Когда ожидание стало обременительным, он открыл глаза (потому что вдруг понял, что лежит с закрытыми глазами) и увидел выражение ужаса на лице палача. Тот стоял, протянув руку к рычагу, и с дикой ухмылкой смотрел на Авельянеду, но ничего не делал.

— Ну? — нахмурился Авельянеда.

Губы паренька вспрыгивали от страха, на лбу выступила испарина. Видно, ему не каждый день приходилось убивать легенду.
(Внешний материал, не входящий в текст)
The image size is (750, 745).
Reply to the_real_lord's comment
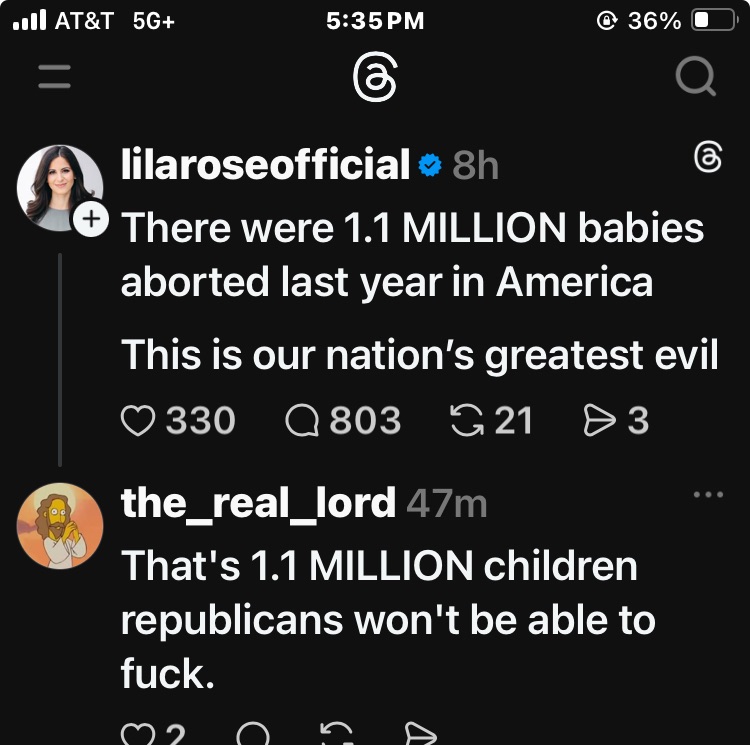pos(253,735)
— Давай, парень, — подмигнул ему Авельянеда. — Жми на старт.

Над ложем возник фалангистский полковник и что–то громко зашептал сопляку, брызжа слюной в его красное ухо, почти пожирая его от ярости.

Однако сомнения, как тут же выяснилось, были присущи только юному палачу. Когда там, наверху, в безоблачном небе, наконец скользнуло роковое железо и стофунтовый скошенный нож хлынул под собственной тяжестью в бездну, Авельянеда, движимый смутным чувством недосказанности, сумел немного повернуться на скамье и увидеть глаза людей, обступающих эшафот, глаза, в которых впервые за долгие годы не было ни глумления, ни ненависти, ни преступного снисхождения, которое превыше всякого суда. Как и сам он когда–то на своих собственных врагов, они смотрели на него без торжества, они даже сострадали ему, скупым, сдержанным состраданием, но были готовы довести начатое до конца.

В эту минуту Аугусто Гофредо Авельянеда де ла Гардо примирился со своим народом. Он был счастлив умирать, зная, что они хоть чему–то у него научились.